Holdouts have long been studied by lawyers and law professors, who are
keenly aware that just one dissenting juror can lead to a mistrial.
Attorneys frequently hire consultants to gauge prospective jurors'
personalities in an attempt to predict how they will evaluate cases.
Judges watch out for potential jurors who may have personal biases or
agendas. After mistrials, consultants question holdout jurors to learn
more about them.

Courts are also struggling with the issue of holdout jurors. A federal
appellate court recently ruled that a judge violated the constitutional
rights of a defendant in a South Los Angeles murder case by removing a
holdout juror during deliberations. The U.S. 9th Circuit Court of Appeals
ruled that the defendant was entitled to a new trial, saying the juror was
simply doing her job by independently assessing the evidence.

Another holdout got even more attention. A New York judge declared a
mistrial in April in the grand-larceny case against 2 former Tyco
International Ltd. executives, saying that there had been pressure placed
on one of the jurors. The holdout juror, Ruth Jordan, reportedly received
a threatening letter after her identity was revealed.

Although hung juries are uncommon and 11-1 deadlocks rare, lone holdouts
often capture the attention of the public and the media. A stand-alone
vote is seen by some as a miscarriage of justice and by others as evidence
that the justice system is working exactly as it should.

Rarely does the lone holdout manage to sway his fellow jurors like Henry
Fonda did in the motion picture "Twelve Angry Men." Instead, the 12th
juror often cracks from the overwhelming stress and changes sides,
sometimes just so the trial will end.

"You really have to have chutzpah," said Karen Fleming-Ginn, a jury
consultant based in Northern California. "Imagine yourself in a room with
11 angry people. Holding your ground would be difficult."

Holdouts who don't give in often frustrate their fellow jurors and leave
them feeling as though the system failed.
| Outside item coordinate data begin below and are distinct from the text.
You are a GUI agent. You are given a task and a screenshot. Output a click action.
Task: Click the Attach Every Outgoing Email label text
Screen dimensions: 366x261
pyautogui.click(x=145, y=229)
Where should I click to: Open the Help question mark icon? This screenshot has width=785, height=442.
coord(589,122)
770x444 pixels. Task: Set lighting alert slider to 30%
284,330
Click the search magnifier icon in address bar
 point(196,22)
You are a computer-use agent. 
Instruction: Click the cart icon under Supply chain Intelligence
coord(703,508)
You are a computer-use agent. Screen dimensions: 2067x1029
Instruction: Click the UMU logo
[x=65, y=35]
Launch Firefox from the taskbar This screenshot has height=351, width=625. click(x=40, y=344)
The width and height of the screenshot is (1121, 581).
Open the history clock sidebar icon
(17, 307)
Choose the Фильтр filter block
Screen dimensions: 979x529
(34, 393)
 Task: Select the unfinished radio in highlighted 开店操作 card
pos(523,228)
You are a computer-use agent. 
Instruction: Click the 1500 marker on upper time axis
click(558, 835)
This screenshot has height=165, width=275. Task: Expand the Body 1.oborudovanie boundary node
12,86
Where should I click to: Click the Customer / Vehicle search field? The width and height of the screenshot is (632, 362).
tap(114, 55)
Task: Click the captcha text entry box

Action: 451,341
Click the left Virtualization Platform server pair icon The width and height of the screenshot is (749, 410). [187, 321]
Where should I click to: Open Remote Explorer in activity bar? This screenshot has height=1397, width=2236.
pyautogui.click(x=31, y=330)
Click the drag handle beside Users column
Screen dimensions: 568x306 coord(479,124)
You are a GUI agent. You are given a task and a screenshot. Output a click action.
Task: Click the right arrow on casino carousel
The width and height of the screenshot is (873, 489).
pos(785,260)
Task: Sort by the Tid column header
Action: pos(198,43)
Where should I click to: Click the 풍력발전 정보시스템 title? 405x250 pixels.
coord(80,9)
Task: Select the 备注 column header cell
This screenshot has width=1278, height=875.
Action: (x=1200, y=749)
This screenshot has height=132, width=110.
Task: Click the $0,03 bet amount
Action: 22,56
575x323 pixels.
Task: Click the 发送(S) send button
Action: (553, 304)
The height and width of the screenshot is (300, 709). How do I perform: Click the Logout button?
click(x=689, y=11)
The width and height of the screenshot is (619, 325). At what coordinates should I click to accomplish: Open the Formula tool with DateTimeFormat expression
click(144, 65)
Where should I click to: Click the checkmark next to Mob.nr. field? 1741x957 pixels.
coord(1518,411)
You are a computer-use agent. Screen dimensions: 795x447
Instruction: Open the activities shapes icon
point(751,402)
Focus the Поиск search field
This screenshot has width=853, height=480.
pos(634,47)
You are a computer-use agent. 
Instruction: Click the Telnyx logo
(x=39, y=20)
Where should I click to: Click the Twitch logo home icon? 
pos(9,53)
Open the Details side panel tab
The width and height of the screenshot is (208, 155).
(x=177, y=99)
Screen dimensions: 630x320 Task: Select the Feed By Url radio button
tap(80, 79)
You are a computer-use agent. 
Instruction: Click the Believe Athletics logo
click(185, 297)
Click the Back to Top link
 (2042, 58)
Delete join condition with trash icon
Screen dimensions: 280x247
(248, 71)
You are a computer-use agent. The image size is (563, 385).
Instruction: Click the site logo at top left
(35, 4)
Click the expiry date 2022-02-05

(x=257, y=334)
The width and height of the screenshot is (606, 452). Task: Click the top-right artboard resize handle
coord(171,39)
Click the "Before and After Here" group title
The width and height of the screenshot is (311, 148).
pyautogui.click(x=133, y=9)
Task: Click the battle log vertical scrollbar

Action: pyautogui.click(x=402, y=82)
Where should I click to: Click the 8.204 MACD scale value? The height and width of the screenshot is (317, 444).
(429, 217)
Take the Orange County case of Jeffrey West, charged with child
endangerment after accidentally firing a shotgun at his 8-year-old
daughter. He was sitting on the edge of the bathtub loading and unloading
his shotgun when it accidentally discharged. The girl lost a kidney and
part of her arm.

After a weeklong trial in October, the jurors deliberated for more than a
day before splitting 11 to 1 in favor of acquittal. The holdout juror, who
could not be reached, said at the time that he felt pressured by other
jurors to change his mind but stuck with the law as he read it and voted
his conscience. He said he believed West was guilty for taking a gun into
the bathroom while the girl was there.

Juror Douglas Moore, who voted to acquit, said the jurors were more evenly
split at the start of deliberations. Then they started going through the
evidence and the law and more jurors concluded that West's behavior did
not rise to the level of a felony crime.

When it came down to everyone against the foreman, Moore said he and his
fellow jurors took turns trying to convince the 12th juror, yelling at
times. The once amicable deliberations quickly turned contentious. They
couldn't break the impasse.

They wrote a note saying that the lone holdout was uncooperative and
irrational, but never submitted it to the judge. They thought they would
be overstepping their bounds by doing so.

The district attorney's office refiled the case and West is waiting to go
to trial a 2nd time.

Holdouts, however, see cases from entirely different perspectives.

One Michigan holdout said that being the only not-guilty vote in a murder
solicitation case was traumatizing. Attorneys selected the 60-year-old
psychologist to sit on a panel in the 2002 case against Eric John Keane,
an inmate from Ferrysburg, Mich., charged with attempting to hire a hit
man to kill his former girlfriend and her young daughter. The case ended
in a mistrial with a vote of 11 to 1 for conviction.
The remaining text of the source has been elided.